Вдруг Жиран завыл и рванулся с такой силой, что я чуть было не упал. Я оглянулся. На опушке леса, приложив одно ухо и приподняв другое, перепрыгивал заяц. Кровь ударила мне в голову, и я все забыл в эту минуту: закричал что-то неистовым голосом, пустил собаку и бросился бежать. Но не успел я этого сделать, как уже стал раскаиваться: заяц присел, сделал прыжок и больше я его не видал.
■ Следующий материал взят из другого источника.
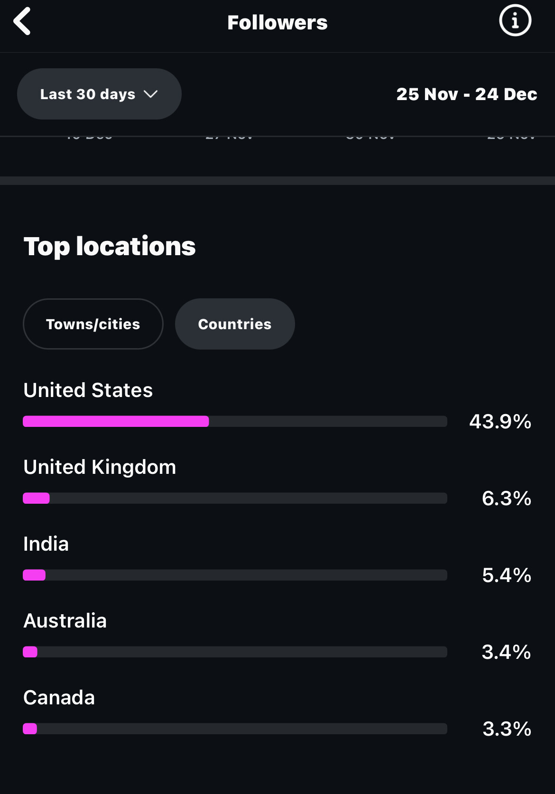
Task: Click the Top locations heading
Action: [110, 246]
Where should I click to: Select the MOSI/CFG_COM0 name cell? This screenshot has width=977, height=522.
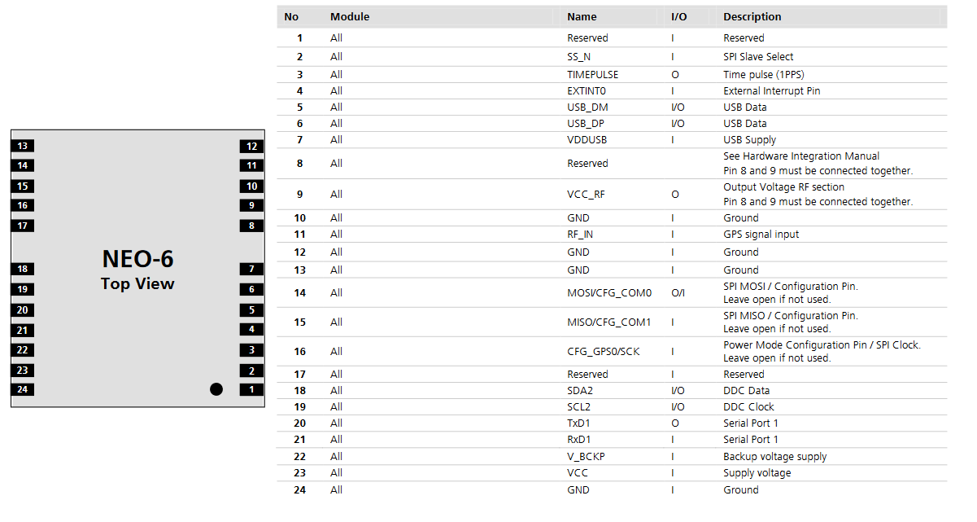tap(609, 293)
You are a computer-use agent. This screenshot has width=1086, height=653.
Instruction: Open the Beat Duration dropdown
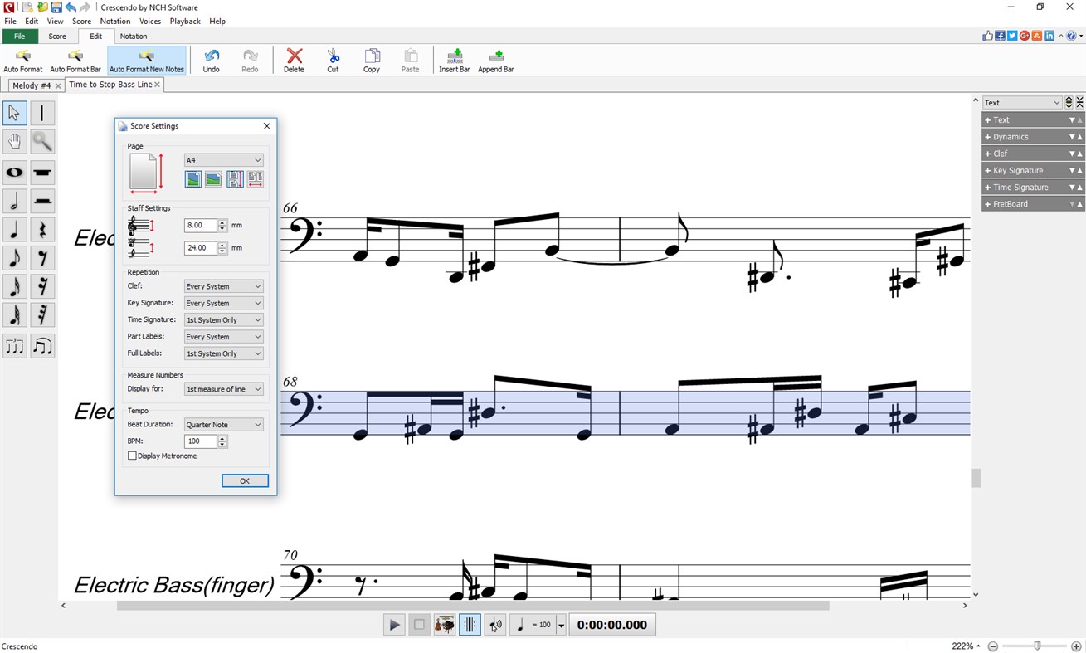[x=222, y=424]
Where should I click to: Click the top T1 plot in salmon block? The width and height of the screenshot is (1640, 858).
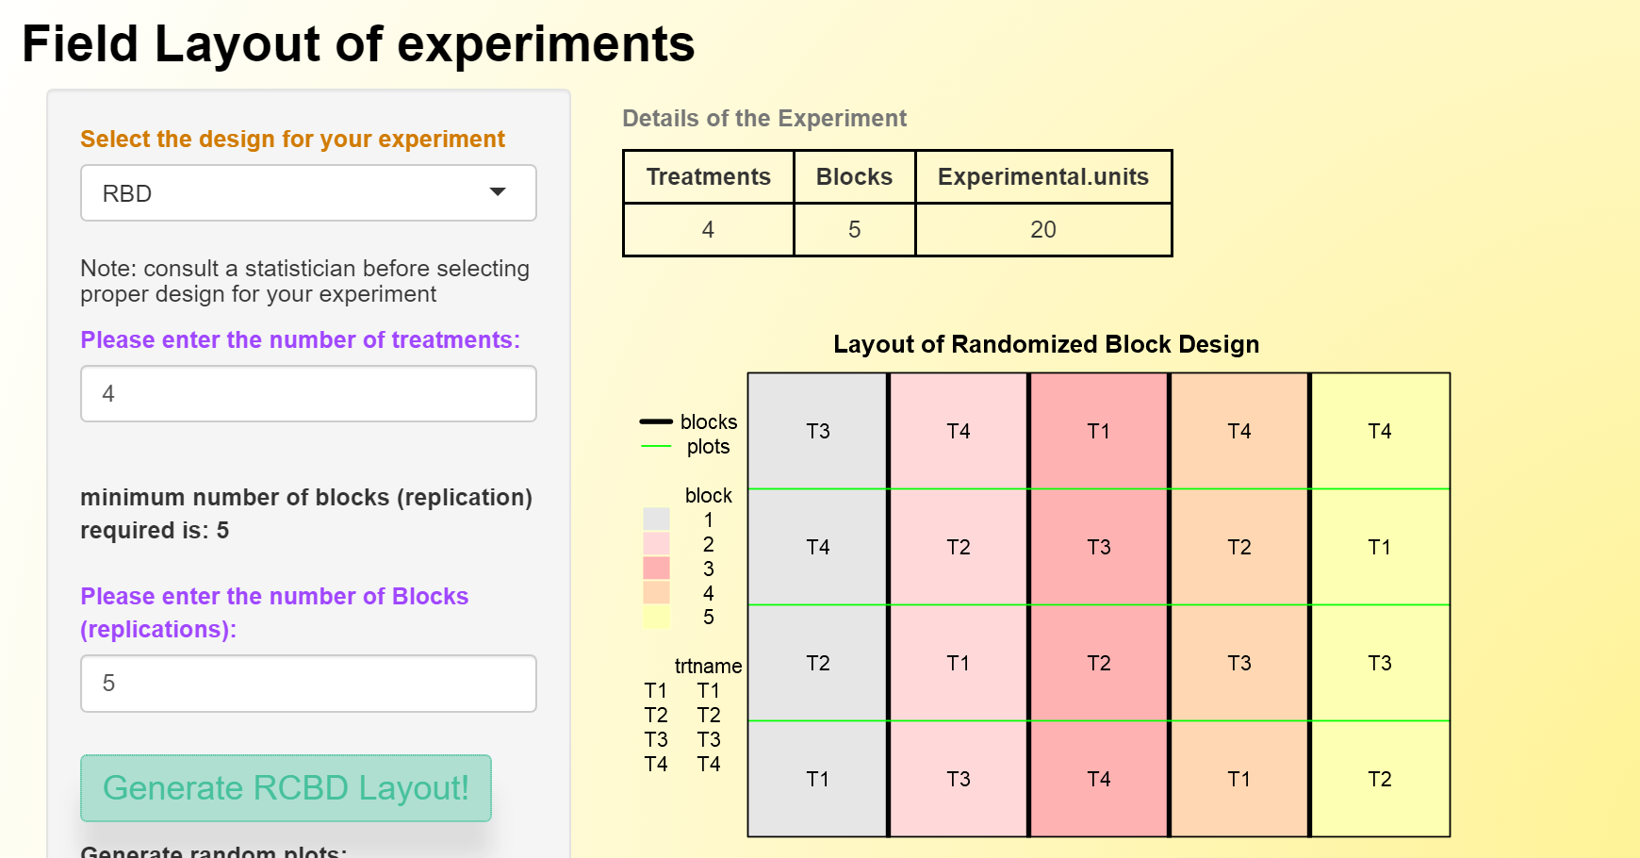(x=1098, y=431)
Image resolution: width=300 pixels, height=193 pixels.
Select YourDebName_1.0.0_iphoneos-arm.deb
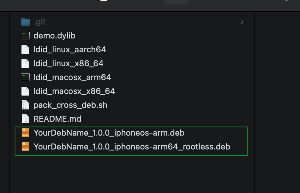click(109, 132)
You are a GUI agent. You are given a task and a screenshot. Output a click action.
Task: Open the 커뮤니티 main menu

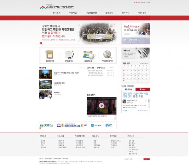142,13

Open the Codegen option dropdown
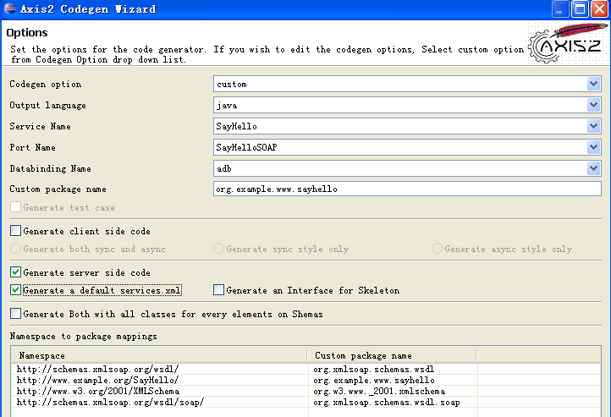click(593, 84)
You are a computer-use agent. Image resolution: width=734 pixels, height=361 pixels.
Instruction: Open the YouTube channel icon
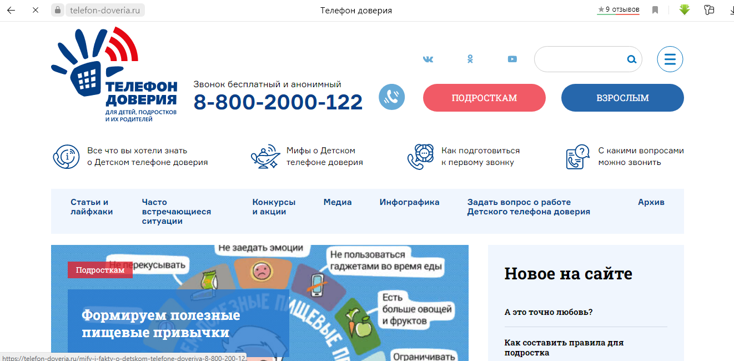(x=512, y=59)
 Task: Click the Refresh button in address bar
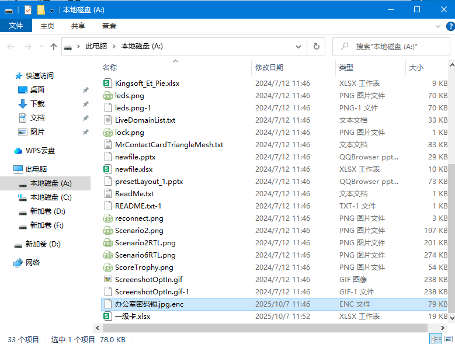click(x=316, y=47)
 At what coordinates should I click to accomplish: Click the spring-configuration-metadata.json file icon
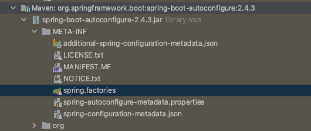point(57,114)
Но каков был мой стыд, когда вслед за гончими, которые в голос вывели на опушку, из-за кустов показался Турка! Он видел мою ошибку (которая состояла в том, что я не выдержал) и, презрительно взглянув на меня, сказал только: «Эх, барин!» Но надо знать, как это было сказано! Мне было бы легче, ежели бы он меня, как зайца, повесил на седло.
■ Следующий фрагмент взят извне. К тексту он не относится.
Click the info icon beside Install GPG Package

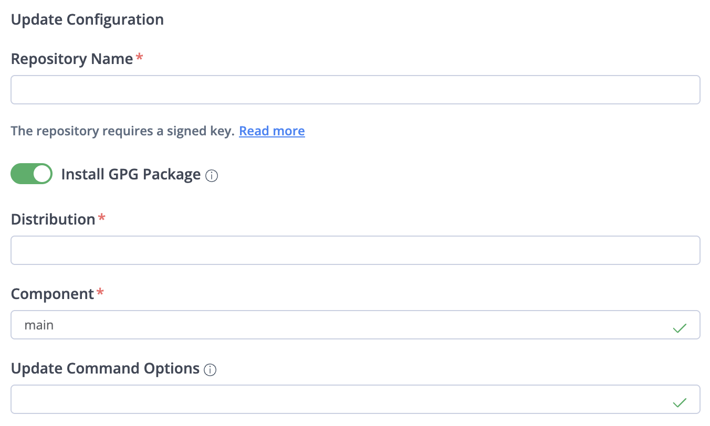(x=212, y=176)
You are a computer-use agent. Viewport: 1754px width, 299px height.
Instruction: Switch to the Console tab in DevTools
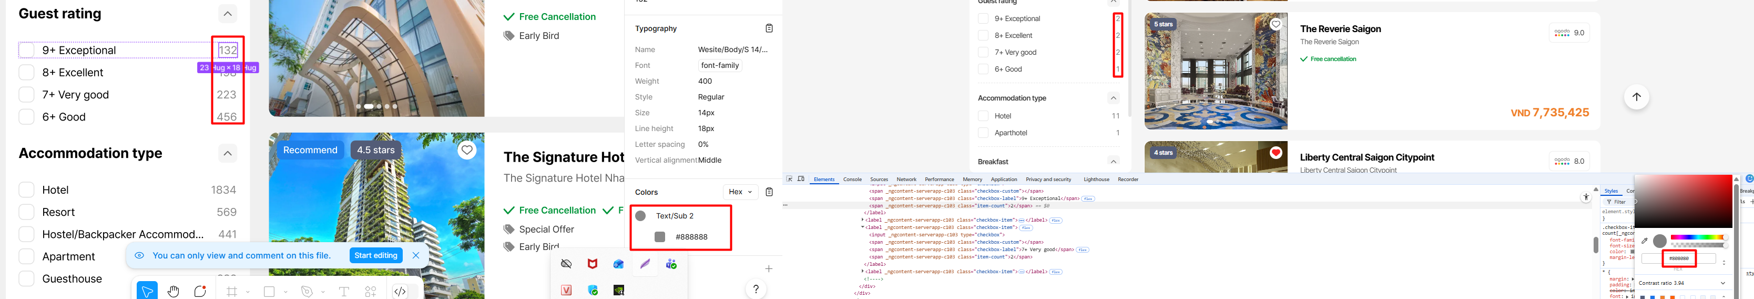tap(852, 180)
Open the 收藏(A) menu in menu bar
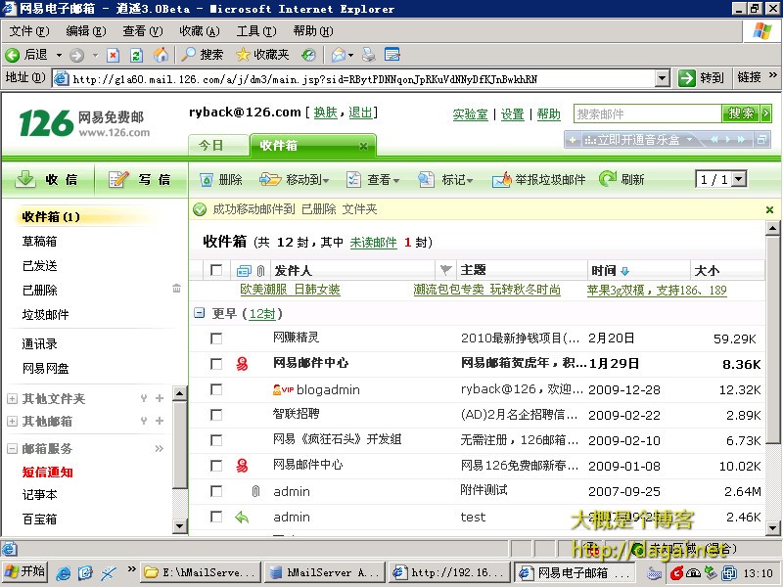The image size is (783, 587). pyautogui.click(x=198, y=31)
Долго стоял я в сильном отчаянии на том же месте, не звал собаки и только твердил, ударяя себя по ляжкам:
– Боже мой, что я наделал!
Я слышал, как гончие погнали дальше, как заатукали на другой стороне острова, отбили зайца и как Турка в свой огромный рог вызывал собак, – но все не трогался с места…
Глава VIII
Игры
Охота кончилась. В тени молодых березок был разостлан ковер, и на ковре кружком сидело все общество. Буфетчик Гаврило, примяв около себя зеленую, сочную траву, перетирал тарелки и доставал из коробочки завернутые в листья сливы и персики. Сквозь зеленые ветви молодых берез просвечивало солнце и бросало на узоры ковра, на мои ноги и даже на плешивую вспотевшую голову Гаврилы круглые колеблющиеся просветы. Легкий ветерок, пробегая по листве деревьев, по моим волосам и вспотевшему лицу, чрезвычайно освежал меня.
Когда нас оделили мороженым и фруктами, делать на ковре было нечего, и мы, несмотря на косые, палящие лучи солнца, встали и отправились играть.
– Ну, во что? – сказала Любочка, щурясь от солнца и припрыгивая по траве. – Давайте в Робинзона.
– Нет… скучно, – сказал Володя, лениво повалившись на траву и пережевывая листья, – вечно Робинзон! Ежели непременно хотите, так давайте лучше беседочку строить.
Володя заметно важничал: должно быть, он гордился тем, что приехал на охотничьей лошади, и притворялся, что очень устал. Может быть, и то, что у него уже было слишком много здравого смысла и слишком мало силы воображения, чтобы вполне наслаждаться игрою в Робинзона. Игра эта состояла в представлении сцен из «Robinson Suisse», [20]которого мы читали незадолго пред этим.